È molto desiderato qui l’Anti-Cottone: ognuno aspetta fatica molto degna, per il gusto che si ha avuto della prima. Non può esser che il libro di monsieur Servin non sia cosa utile,3 per li particolari che V.S. scrive a monsieur Assellineau. Dell’Anti-Gesuita non abbiamo ancora udito nessuna nuova. Mi pare che altre volte uscisse un tale di Germania, ma cosa assai dozzinale. Finalmente, tempo sarebbe di lasciar le parole e attendere ai fatti, di che però non veggo l’opportunità; e le parole sono, come prudentemente dice V.S., le maledicenze nel seminare del basilisco:4 ma chi non può valersi d’altro è scusato. Non si può scusare il re d’Inghilterra, che si vale di quest’arma potendo adoperarne delle migliori, se bene volesse astenersi dalle taglianti.5 Una [p. 237 modifica]cosa mi ferma l’animo, che non si può veder il fine del bene, se non nel tempo del divino beneplacito.

**Consegna di lavoro 1**
Quale opera, secondo il brano, è molto desiderata?
**Consegna di lavoro 2**
Elenca tutte le persone che il brano indica con un titolo o un appellativo di rispetto.
**Consegna di lavoro 3**
Prosegui il brano sull'Anti-Cottone e sul re d'Inghilterra a partire dal punto in cui si interrompe.

**Dati forniti**

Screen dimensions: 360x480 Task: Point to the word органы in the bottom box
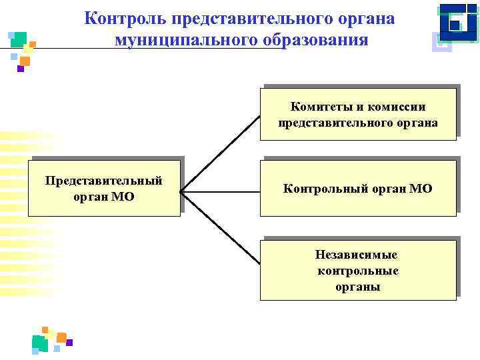pyautogui.click(x=358, y=287)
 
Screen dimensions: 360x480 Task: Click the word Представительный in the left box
pyautogui.click(x=103, y=181)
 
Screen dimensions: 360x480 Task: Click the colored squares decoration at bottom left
pyautogui.click(x=50, y=339)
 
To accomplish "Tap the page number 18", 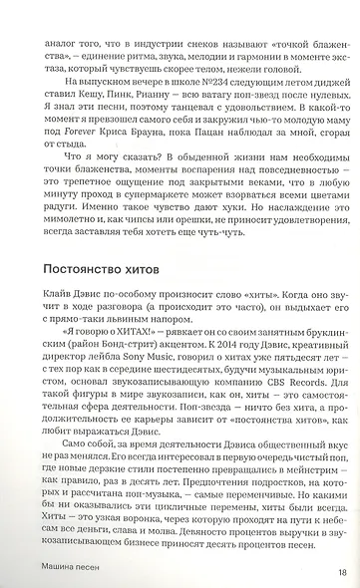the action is (x=342, y=572).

**Risposta all'esercizio 1**
L'Anti-Cottone.

**Risposta all'esercizio 2**
V.S., monsieur Servin, monsieur Assellineau, il re d'Inghilterra

**Risposta all'esercizio 3**
Nel negozio di Ceneda fu fatto atto notabilissimo di possessione, che si credeva che il papa contrappesasse con un altro, ovvero rompesse. Neutrum fecit; solo ha messo le ragioni del titolo in negozio. Resta vivo il nostro di possessione. Quando vorrà sopportar ogni cosa, non si può contendere. Del prigione dell’Inquisizione non dice niente. Ora nuovamente è posto prigione un Teatino per causa di confessione: anco questo lo tollera; attende solo a fare denari per casa sua. Qui, vedendo tanta viltà, molti buoni dicono che non è bene abbassarlo tanto, e restano di fare quello che farebbono, se credessero che resistesse. Anco la negligenza gli porta utilità. Spagna ogni giorno gliene fa alcuna... Dubito che... la pazienza loro farà che tutti si fermeranno.6 Essi così addormentano il mondo.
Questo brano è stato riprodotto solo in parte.